Er werde auspacken und seine früheren Aussagen wiederholen, erklärte sein Verteidiger Jens Meggers auf dpa-Anfrage. «Eine schriftliche Erklärung ist bereits vorbereitet.» Ex-Wettbürobetreiber Nürettin G. soll nach der Festnahme-Welle vor einem Jahr der erste Beschuldigte gewesen sein, der intensiv mit der Staatsanwaltschaft kooperiert hat.

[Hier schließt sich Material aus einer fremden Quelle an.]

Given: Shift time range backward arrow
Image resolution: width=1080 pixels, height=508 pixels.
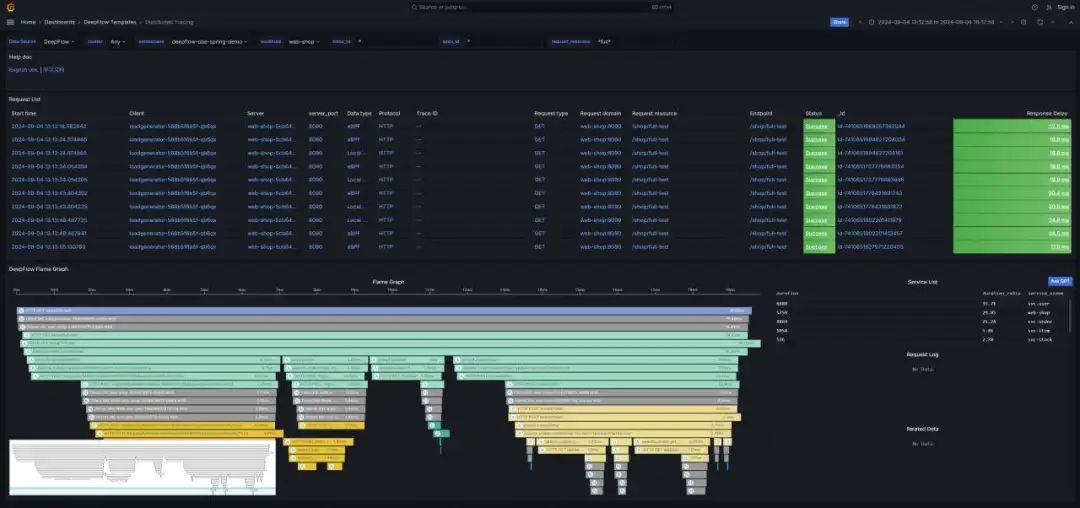Looking at the screenshot, I should pos(860,22).
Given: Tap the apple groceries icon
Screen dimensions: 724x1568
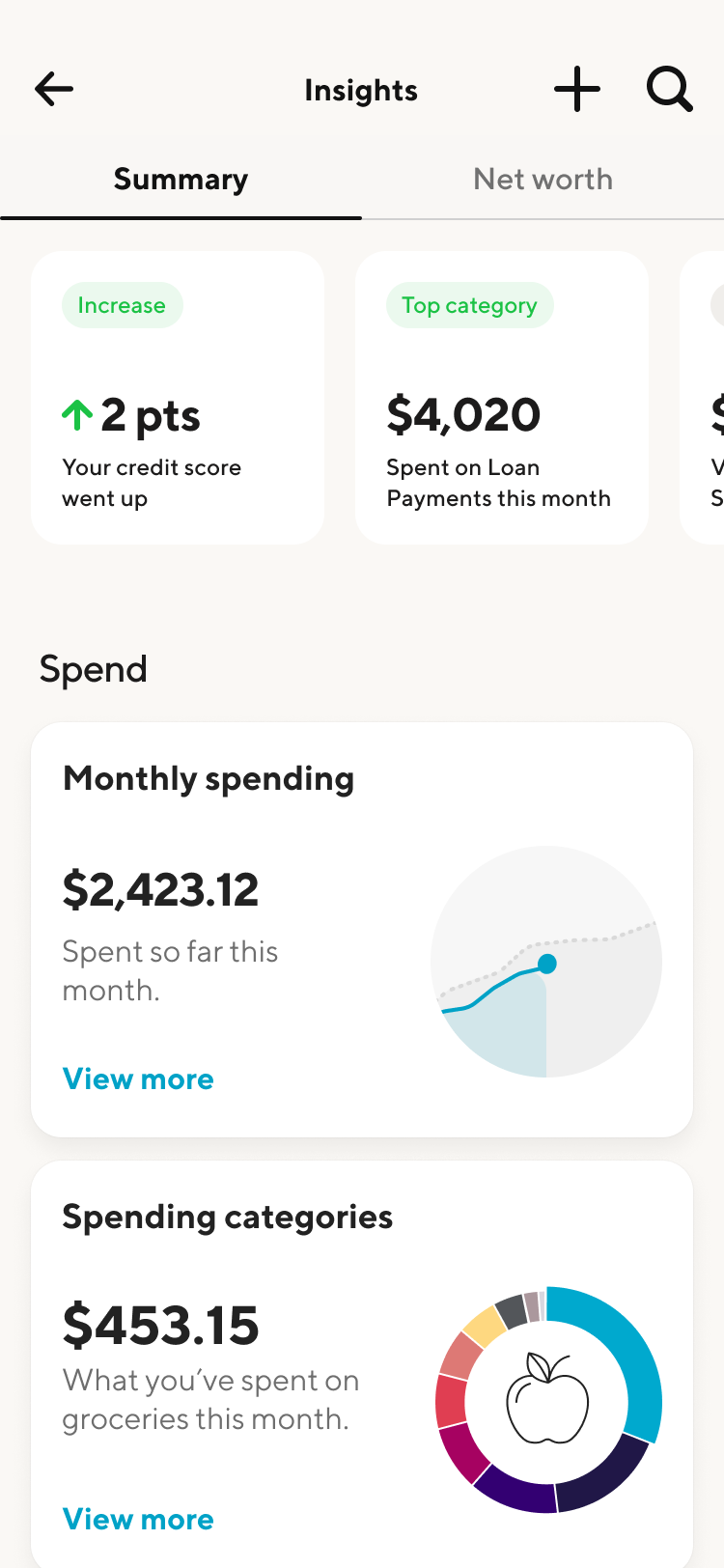Looking at the screenshot, I should point(547,1398).
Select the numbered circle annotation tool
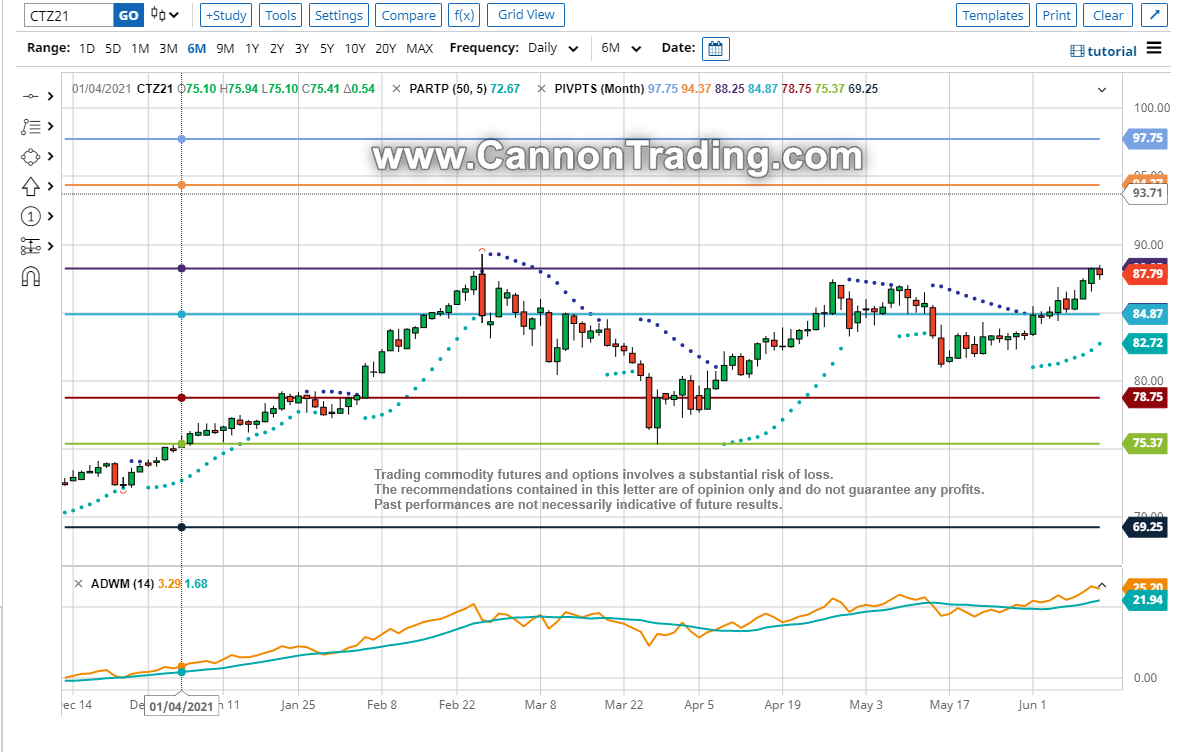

Nach Angaben von Verteidiger Meggers bestand die Tatbeteiligung des 35-Jährigen vor allem darin, angeblich sichere Wetten zu platzieren. Es habe Anrufe gegeben, in denen von «hundertprozentigen Tipps» die Rede gewesen sei. In die mutmaßliche Manipulation von Spielen des Bundesliga-Zweitligisten VfL Osnabrück sei Nürettin G. aber auch selbst involviert gewesen. Auf den ebenfalls angeklagten Tuna A. ist der 35-Jährige allerdings nicht mehr gut zu sprechen. Nach Angaben seines Verteidigers sollen nach einer gewonnenen Wette rund 290 000 Euro unterschlagen worden sein.

Die insgesamt vier Angeklagten sollen in die Manipulation von über 30 Fußballspielen verwickelt sein. Betroffen sind laut Anklage Partien von der Europa League bis zur A-Jugend. Die Wettgewinne sollen sich auf rund 1,6 Millionen Euro belaufen.